====== Document
Skip to main content

File to Analysis — Automatically perform descriptive statistical analysis and visualization from any data source

Project description

f2a — File to Analysis

One line of code → Full statistical analysis + interactive HTML report. 24+ file formats, HuggingFace datasets, 6 languages, 20+ analysis modules, 50+ visualizations.

PyPI Python License: MIT Tests

f2a Overview Report

f2a Clustering Analysis

Generated from f2a.analyze("lerobot/roboturk") — a single line of code.


Live Sample Report

📊 View Sample Report (lerobot/roboturk) ← GitHub Pages (recommended)

A fully self-contained interactive HTML report generated from the lerobot/roboturk dataset.

Alternative: Download raw HTML and open in your browser.


Installation

pip install f2a

For advanced analyses (UMAP, ADF tests):

pip install f2a[advanced]

Quick Start

import f2a

# ── Local files ──────────────────────────────────────
report = f2a.analyze("data/sales.csv")
report.show()                    # Print summary to console
report.to_html("output/")       # Save interactive HTML report

# ── HuggingFace datasets ────────────────────────────
report = f2a.analyze("https://huggingface.co/datasets/imdb")
============
Copy out the f2a project page above word for word, from its first line through its last.
====== Available data
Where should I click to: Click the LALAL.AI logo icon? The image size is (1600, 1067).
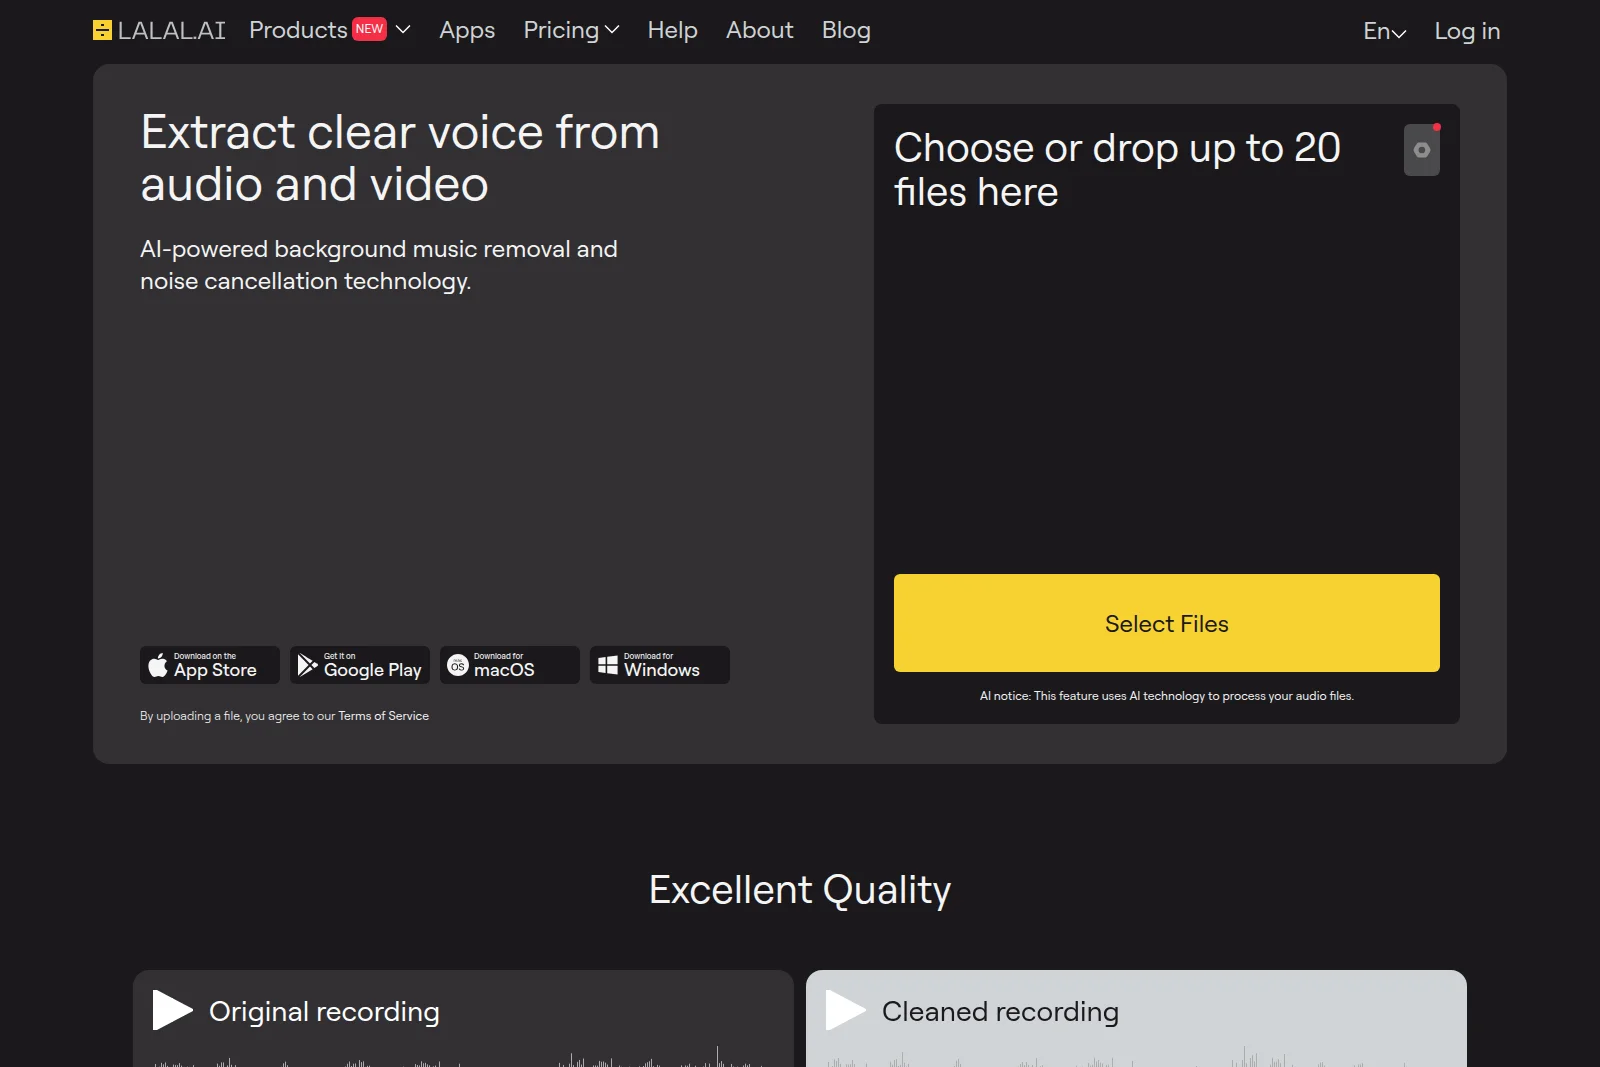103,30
============
Answer to the task>
Skip to main content

File to Analysis — Automatically perform descriptive statistical analysis and visualization from any data source

Project description

f2a — File to Analysis

One line of code → Full statistical analysis + interactive HTML report. 24+ file formats, HuggingFace datasets, 6 languages, 20+ analysis modules, 50+ visualizations.

PyPI Python License: MIT Tests

f2a Overview Report

f2a Clustering Analysis

Generated from f2a.analyze("lerobot/roboturk") — a single line of code.


Live Sample Report

📊 View Sample Report (lerobot/roboturk) ← GitHub Pages (recommended)

A fully self-contained interactive HTML report generated from the lerobot/roboturk dataset.

Alternative: Download raw HTML and open in your browser.


Installation

pip install f2a

For advanced analyses (UMAP, ADF tests):

pip install f2a[advanced]

Quick Start

import f2a

# ── Local files ──────────────────────────────────────
report = f2a.analyze("data/sales.csv")
report.show()                    # Print summary to console
report.to_html("output/")       # Save interactive HTML report

# ── HuggingFace datasets ────────────────────────────
report = f2a.analyze("https://huggingface.co/datasets/imdb")